TASK DETAILS – Below is some data. Retype exactly the lines starting at the one with "メーカーサイトはこちら (97, 1386)" and ending at the one with "返品・交換について (77, 2137)".

DATA TO PROCESS below:

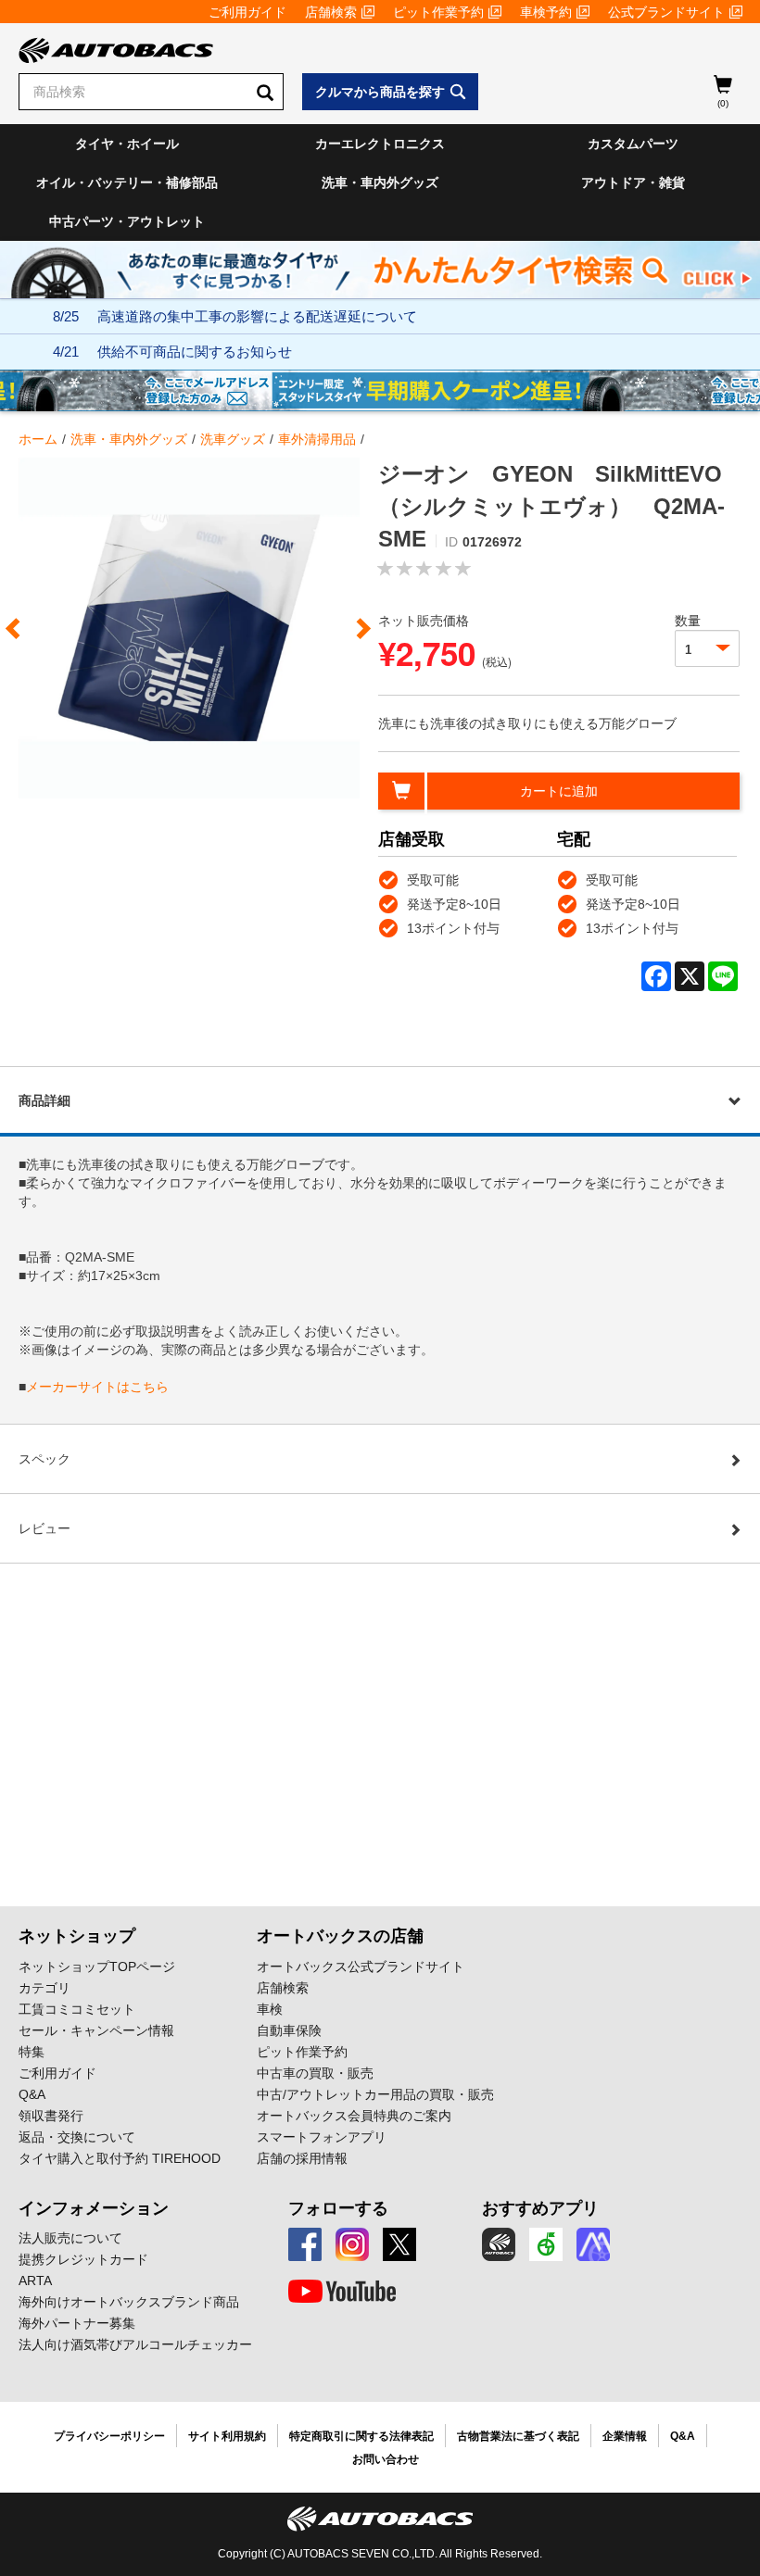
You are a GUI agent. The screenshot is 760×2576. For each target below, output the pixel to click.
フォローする (338, 2208)
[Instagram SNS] (352, 2244)
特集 (31, 2051)
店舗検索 (331, 12)
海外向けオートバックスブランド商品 (129, 2301)
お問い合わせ (385, 2459)
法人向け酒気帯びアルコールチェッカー (135, 2344)
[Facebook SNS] (305, 2244)
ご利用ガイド (247, 12)
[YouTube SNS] (342, 2291)
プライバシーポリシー (109, 2436)
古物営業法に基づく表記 (518, 2436)
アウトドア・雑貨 (633, 182)
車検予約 (546, 12)
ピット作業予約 (438, 12)
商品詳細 (44, 1100)
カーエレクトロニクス (380, 143)
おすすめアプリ (540, 2208)
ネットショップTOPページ (97, 1966)
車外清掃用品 (317, 439)
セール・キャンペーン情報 (96, 2030)
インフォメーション (94, 2208)
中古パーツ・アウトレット (127, 221)
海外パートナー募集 (77, 2323)
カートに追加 (559, 791)
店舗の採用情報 (302, 2158)
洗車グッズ (232, 439)
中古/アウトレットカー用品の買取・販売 (375, 2094)
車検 (270, 2009)
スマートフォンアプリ (321, 2137)
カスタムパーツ (633, 143)
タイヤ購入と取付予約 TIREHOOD (120, 2158)
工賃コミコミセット (77, 2009)
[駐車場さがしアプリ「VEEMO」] (546, 2244)
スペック (44, 1458)
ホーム (38, 439)
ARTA (35, 2280)
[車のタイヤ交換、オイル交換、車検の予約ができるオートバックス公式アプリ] (498, 2244)
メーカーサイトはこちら (97, 1386)
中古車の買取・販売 (315, 2073)
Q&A (32, 2094)
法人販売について (70, 2237)
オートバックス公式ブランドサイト (360, 1966)
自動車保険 (289, 2030)
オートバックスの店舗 (340, 1936)
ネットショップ (77, 1936)
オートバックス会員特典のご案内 (354, 2115)
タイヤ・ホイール (127, 143)
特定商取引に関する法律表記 (361, 2436)
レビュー (44, 1528)
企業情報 (624, 2436)
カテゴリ (44, 1987)
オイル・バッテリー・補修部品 (127, 182)
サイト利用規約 (227, 2436)
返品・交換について (77, 2137)
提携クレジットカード (83, 2259)
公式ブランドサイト (666, 12)
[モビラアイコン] (593, 2244)
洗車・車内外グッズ (380, 182)
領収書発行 (51, 2115)
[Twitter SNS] (399, 2244)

End of DATA TO PROCESS.

SOLUTION TO THE EXERCISE –
メーカーサイトはこちら (97, 1386)
中古車の買取・販売 (315, 2073)
Q&A (32, 2094)
法人販売について (70, 2237)
オートバックス公式ブランドサイト (360, 1966)
自動車保険 (289, 2030)
オートバックスの店舗 (340, 1936)
ネットショップ (77, 1936)
オートバックス会員特典のご案内 (354, 2115)
タイヤ・ホイール (127, 143)
特定商取引に関する法律表記 (361, 2436)
レビュー (44, 1528)
企業情報 (624, 2436)
カテゴリ (44, 1987)
オイル・バッテリー・補修部品 (127, 182)
サイト利用規約 (227, 2436)
返品・交換について (77, 2137)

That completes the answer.